== Problem description ==
An identical transcription of the records is required.

== Extracted data ==
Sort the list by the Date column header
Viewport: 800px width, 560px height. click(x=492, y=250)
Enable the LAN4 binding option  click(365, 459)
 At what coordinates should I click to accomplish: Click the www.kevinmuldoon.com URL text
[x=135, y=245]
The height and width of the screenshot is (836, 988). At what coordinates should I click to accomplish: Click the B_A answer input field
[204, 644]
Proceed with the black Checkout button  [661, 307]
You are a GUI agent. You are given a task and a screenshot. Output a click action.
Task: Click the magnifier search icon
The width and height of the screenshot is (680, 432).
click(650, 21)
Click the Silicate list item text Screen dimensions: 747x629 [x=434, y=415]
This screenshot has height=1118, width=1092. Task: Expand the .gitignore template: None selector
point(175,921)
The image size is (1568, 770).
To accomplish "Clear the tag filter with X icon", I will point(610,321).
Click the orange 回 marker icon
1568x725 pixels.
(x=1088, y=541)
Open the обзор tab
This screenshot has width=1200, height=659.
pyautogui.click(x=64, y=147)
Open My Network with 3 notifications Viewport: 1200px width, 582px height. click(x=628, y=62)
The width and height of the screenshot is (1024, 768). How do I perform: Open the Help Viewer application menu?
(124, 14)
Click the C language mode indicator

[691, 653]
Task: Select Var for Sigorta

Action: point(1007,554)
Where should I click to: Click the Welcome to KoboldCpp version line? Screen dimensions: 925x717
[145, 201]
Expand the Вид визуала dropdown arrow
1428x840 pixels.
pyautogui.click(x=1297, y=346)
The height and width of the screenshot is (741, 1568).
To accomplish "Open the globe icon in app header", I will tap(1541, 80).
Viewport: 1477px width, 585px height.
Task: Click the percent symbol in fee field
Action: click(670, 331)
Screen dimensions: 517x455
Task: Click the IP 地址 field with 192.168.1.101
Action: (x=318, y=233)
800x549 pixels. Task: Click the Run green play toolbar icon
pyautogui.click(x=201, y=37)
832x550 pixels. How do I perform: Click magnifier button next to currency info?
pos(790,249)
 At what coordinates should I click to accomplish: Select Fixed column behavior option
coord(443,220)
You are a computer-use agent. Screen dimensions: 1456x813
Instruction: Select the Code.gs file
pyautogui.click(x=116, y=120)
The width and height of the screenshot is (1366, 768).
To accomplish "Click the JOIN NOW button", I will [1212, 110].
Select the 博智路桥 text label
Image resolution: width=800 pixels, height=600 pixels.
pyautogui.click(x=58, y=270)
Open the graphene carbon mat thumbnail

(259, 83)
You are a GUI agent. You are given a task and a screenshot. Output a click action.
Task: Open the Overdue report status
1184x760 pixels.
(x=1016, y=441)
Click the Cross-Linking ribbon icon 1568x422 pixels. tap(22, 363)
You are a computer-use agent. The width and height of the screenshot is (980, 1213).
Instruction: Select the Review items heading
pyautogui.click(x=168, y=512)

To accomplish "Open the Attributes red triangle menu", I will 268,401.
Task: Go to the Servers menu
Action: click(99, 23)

== Written answer ==
Sort the list by the Date column header
Viewport: 800px width, 560px height. click(x=492, y=250)
Enable the LAN4 binding option  click(365, 459)
 At what coordinates should I click to accomplish: Click the www.kevinmuldoon.com URL text
[x=135, y=245]
The height and width of the screenshot is (836, 988). At what coordinates should I click to accomplish: Click the B_A answer input field
[204, 644]
Proceed with the black Checkout button  [661, 307]
You are a GUI agent. You are given a task and a screenshot. Output a click action.
Task: Click the magnifier search icon
The width and height of the screenshot is (680, 432).
click(650, 21)
Click the Silicate list item text Screen dimensions: 747x629 [x=434, y=415]
This screenshot has height=1118, width=1092. Task: Expand the .gitignore template: None selector
point(175,921)
The image size is (1568, 770).
To accomplish "Clear the tag filter with X icon", I will point(610,321).
Click the orange 回 marker icon
1568x725 pixels.
(x=1088, y=541)
Open the обзор tab
This screenshot has width=1200, height=659.
pyautogui.click(x=64, y=147)
Open My Network with 3 notifications Viewport: 1200px width, 582px height. click(x=628, y=62)
The width and height of the screenshot is (1024, 768). How do I perform: Open the Help Viewer application menu?
(124, 14)
Click the C language mode indicator

[691, 653]
Task: Select Var for Sigorta

Action: point(1007,554)
Where should I click to: Click the Welcome to KoboldCpp version line? Screen dimensions: 925x717
[145, 201]
Expand the Вид визуала dropdown arrow
1428x840 pixels.
pyautogui.click(x=1297, y=346)
The height and width of the screenshot is (741, 1568).
To accomplish "Open the globe icon in app header", I will tap(1541, 80).
Viewport: 1477px width, 585px height.
Task: Click the percent symbol in fee field
Action: click(670, 331)
Screen dimensions: 517x455
Task: Click the IP 地址 field with 192.168.1.101
Action: (x=318, y=233)
800x549 pixels. Task: Click the Run green play toolbar icon
pyautogui.click(x=201, y=37)
832x550 pixels. How do I perform: Click magnifier button next to currency info?
pos(790,249)
 At what coordinates should I click to accomplish: Select Fixed column behavior option
coord(443,220)
You are a computer-use agent. Screen dimensions: 1456x813
Instruction: Select the Code.gs file
pyautogui.click(x=116, y=120)
The width and height of the screenshot is (1366, 768).
To accomplish "Click the JOIN NOW button", I will [1212, 110].
Select the 博智路桥 text label
Image resolution: width=800 pixels, height=600 pixels.
pyautogui.click(x=58, y=270)
Open the graphene carbon mat thumbnail

(259, 83)
You are a GUI agent. You are given a task and a screenshot. Output a click action.
Task: Open the Overdue report status
1184x760 pixels.
(x=1016, y=441)
Click the Cross-Linking ribbon icon 1568x422 pixels. tap(22, 363)
You are a computer-use agent. The width and height of the screenshot is (980, 1213).
Instruction: Select the Review items heading
pyautogui.click(x=168, y=512)

To accomplish "Open the Attributes red triangle menu", I will 268,401.
Task: Go to the Servers menu
Action: click(99, 23)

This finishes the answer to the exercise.